Even if lease rentals are unequal year-to-year, both lessor and lessee must recognize income/expense on a straight-line basis over the lease term — unless another systematic basis better represents the time pattern of the benefit.

$$\text{Annual Straight-line Rent} = \frac{\text{Total Lease Payments over Lease Term}}{\text{Lease Term (years)}}$$

Worked example

### Example 1

BB Sir (lessor) gives studio on lease to AK Sir (lessee) for 5 years at ₹5L p.a. — classified as Operating Lease.

BB Sir's books (each year):

  • Dr Cash/Bank ₹5L → Cr Lease Rent Income (P&L) ₹5L
  • Dr Depreciation (P&L) → Cr Studio/PPE A/c (based on useful life)

AK Sir's books (each year):

  • Dr Lease Rent Expense (P&L) ₹5L → Cr Cash/Bank ₹5L

No asset or liability appears on AK Sir's balance sheet.

### Example 2

Lease rentals: Year 1 = ₹3L, Year 2 = ₹5L, Year 3 = ₹7L (total ₹15L over 3 years).
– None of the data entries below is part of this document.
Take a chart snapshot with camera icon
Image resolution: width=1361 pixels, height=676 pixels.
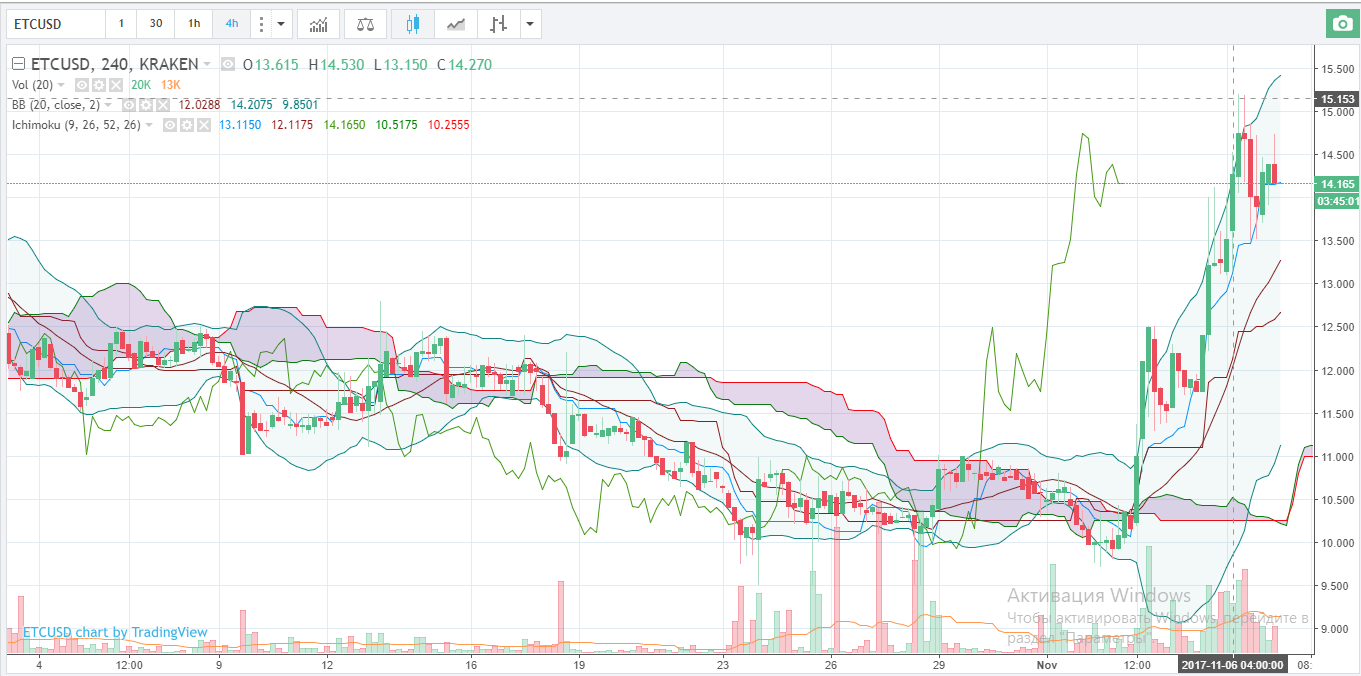[x=1340, y=24]
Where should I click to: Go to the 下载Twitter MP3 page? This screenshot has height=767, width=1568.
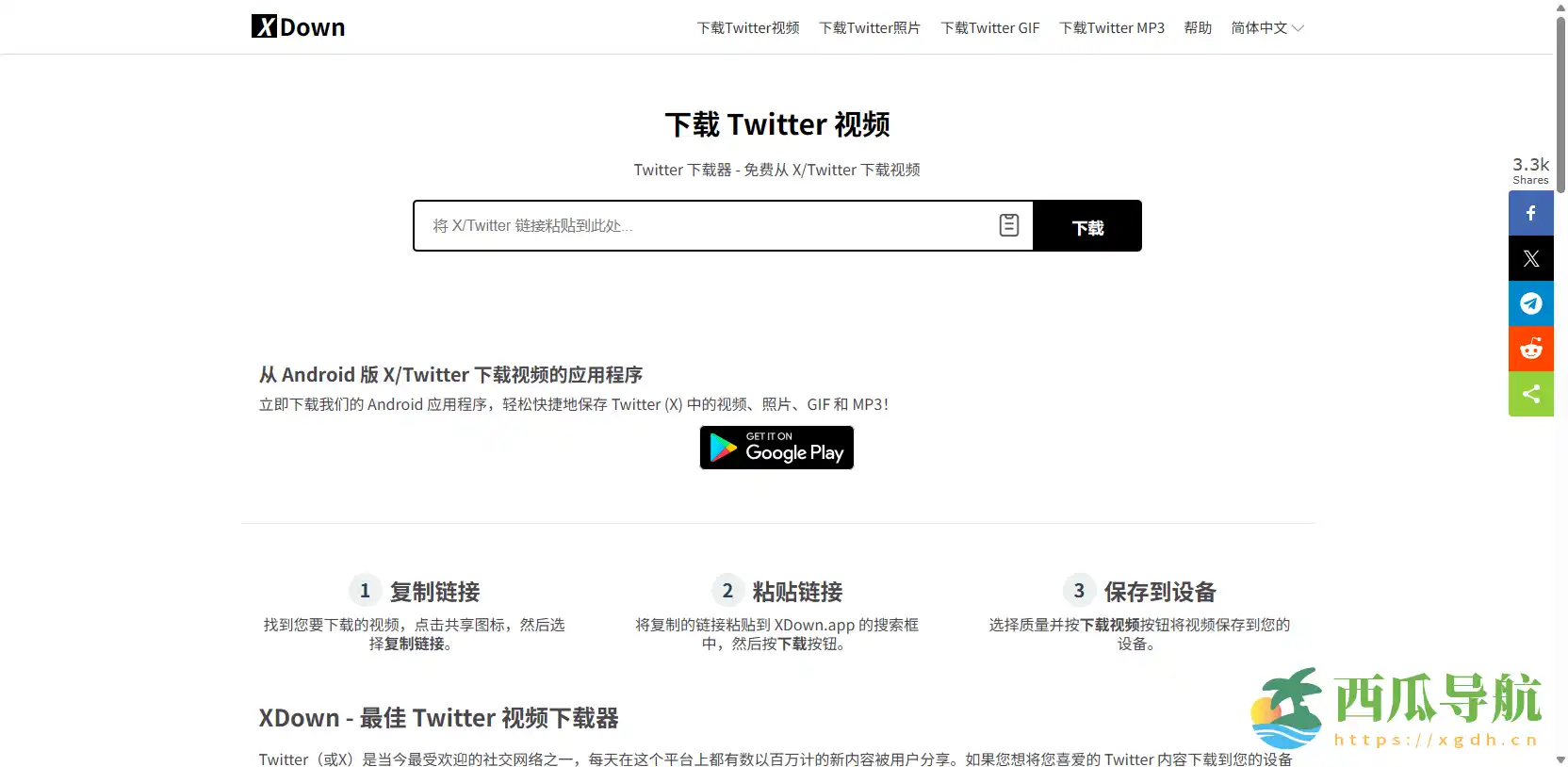click(x=1111, y=28)

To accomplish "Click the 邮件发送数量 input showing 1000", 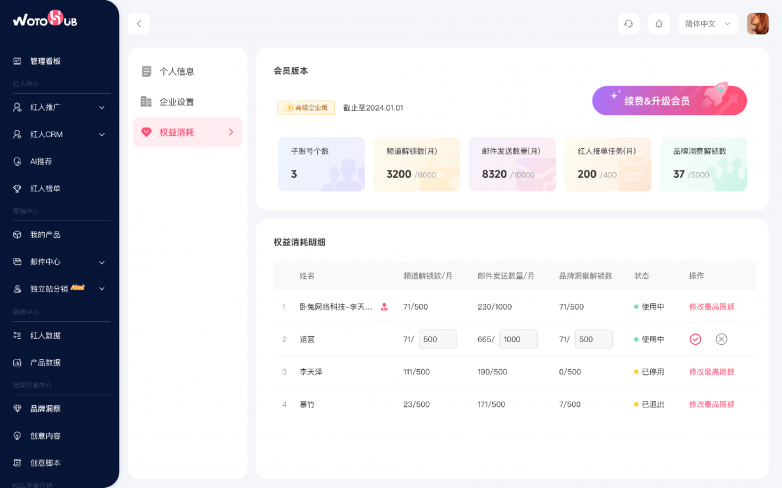I will pyautogui.click(x=518, y=339).
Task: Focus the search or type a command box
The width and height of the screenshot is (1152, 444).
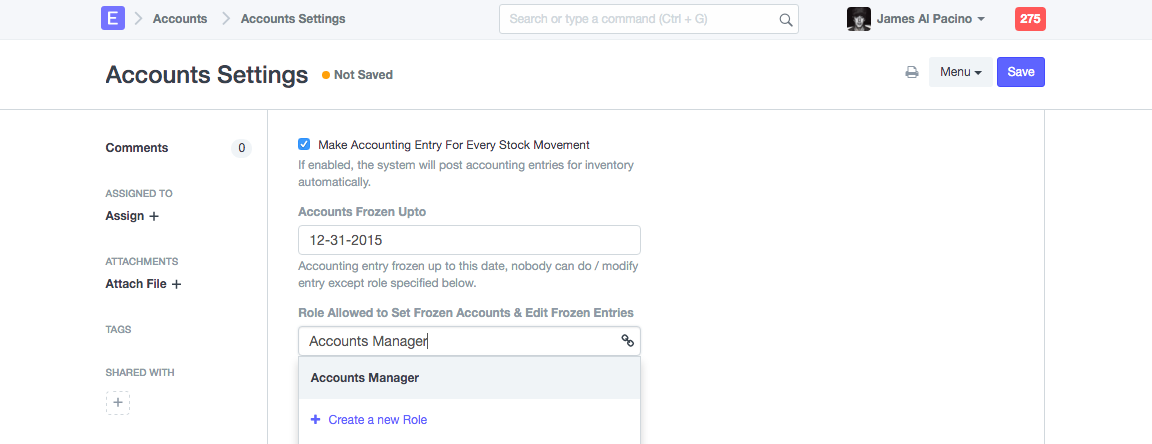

Classified as Operating Lease.

Straight-line annual recognition = ₹15L / 3 = ₹5L per year for both lessor and lessee, regardless of actual cash flow.

⚠️ Common exam mistakes

  • Recording the leased asset on the lessee's books in an operating lease — the asset stays with the lessor.
  • Recognizing lease rent income/expense based on actual cash flows when rentals are unequal instead of using straight-line method.
  • Charging depreciation in the lessee's books for an operating lease — lessee has no asset, so no depreciation.